PROBLEM STATEMENT: Lines to restate from the data below: from the one containing "Given: Open the PDSS bookmark" to the one containing "Click the word Streams in the heading", both included. Give them again exactly, and only them.

SUPPLIED MATERIAL:

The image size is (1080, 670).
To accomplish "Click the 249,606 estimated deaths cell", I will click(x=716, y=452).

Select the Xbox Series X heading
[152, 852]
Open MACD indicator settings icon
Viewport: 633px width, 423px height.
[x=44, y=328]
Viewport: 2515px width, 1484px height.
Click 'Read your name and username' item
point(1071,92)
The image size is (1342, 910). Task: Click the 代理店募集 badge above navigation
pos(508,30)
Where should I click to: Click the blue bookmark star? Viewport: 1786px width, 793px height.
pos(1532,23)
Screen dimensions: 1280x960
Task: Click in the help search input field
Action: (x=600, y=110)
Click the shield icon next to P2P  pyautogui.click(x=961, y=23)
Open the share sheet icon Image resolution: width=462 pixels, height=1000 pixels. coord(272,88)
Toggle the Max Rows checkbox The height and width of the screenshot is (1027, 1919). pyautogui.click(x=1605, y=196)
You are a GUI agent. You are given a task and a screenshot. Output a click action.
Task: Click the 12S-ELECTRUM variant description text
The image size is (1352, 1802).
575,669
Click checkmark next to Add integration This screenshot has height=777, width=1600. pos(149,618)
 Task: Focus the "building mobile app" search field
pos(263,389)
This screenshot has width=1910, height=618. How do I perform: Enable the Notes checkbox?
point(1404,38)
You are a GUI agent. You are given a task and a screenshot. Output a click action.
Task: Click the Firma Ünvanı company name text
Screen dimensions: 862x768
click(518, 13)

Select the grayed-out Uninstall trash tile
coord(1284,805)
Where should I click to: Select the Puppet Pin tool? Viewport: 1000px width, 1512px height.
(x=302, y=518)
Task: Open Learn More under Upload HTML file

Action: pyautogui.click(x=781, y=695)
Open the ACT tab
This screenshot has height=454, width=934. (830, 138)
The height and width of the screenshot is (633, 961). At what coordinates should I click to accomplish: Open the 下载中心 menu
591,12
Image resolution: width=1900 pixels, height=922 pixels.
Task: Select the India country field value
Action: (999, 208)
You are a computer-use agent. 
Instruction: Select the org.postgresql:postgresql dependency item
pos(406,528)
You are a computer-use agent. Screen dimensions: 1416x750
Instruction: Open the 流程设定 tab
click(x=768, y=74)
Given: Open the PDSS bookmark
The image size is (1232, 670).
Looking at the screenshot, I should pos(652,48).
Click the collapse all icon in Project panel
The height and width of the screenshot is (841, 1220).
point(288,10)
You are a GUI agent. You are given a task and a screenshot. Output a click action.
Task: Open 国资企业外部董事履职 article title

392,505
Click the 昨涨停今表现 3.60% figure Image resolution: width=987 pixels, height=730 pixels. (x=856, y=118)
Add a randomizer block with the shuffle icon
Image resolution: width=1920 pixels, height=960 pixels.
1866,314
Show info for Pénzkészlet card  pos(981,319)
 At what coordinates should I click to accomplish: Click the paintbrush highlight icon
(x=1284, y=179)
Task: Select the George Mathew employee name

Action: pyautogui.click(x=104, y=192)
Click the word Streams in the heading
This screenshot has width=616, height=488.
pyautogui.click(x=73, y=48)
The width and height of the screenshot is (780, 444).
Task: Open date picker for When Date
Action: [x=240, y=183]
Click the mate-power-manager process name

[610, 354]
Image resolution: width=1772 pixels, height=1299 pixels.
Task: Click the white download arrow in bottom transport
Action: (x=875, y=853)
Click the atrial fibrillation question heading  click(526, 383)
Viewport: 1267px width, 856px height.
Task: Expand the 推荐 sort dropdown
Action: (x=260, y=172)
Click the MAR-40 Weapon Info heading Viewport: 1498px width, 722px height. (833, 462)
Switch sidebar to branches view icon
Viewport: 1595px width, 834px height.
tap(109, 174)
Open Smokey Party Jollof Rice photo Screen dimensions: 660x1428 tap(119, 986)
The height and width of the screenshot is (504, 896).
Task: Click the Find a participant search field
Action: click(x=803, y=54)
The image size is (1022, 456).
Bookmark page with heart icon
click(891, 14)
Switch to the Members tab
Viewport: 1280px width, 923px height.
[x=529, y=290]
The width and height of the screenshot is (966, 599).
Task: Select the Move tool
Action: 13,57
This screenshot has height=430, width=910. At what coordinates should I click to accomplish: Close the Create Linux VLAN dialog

EXERCISE SOLUTION:
Given: Open the PDSS bookmark
The image size is (1232, 670).
Looking at the screenshot, I should pos(652,48).
Click the collapse all icon in Project panel
The height and width of the screenshot is (841, 1220).
point(288,10)
You are a GUI agent. You are given a task and a screenshot. Output a click action.
Task: Open 国资企业外部董事履职 article title

392,505
Click the 昨涨停今表现 3.60% figure Image resolution: width=987 pixels, height=730 pixels. (x=856, y=118)
Add a randomizer block with the shuffle icon
Image resolution: width=1920 pixels, height=960 pixels.
1866,314
Show info for Pénzkészlet card  pos(981,319)
 At what coordinates should I click to accomplish: Click the paintbrush highlight icon
(x=1284, y=179)
Task: Select the George Mathew employee name

Action: pyautogui.click(x=104, y=192)
Click the word Streams in the heading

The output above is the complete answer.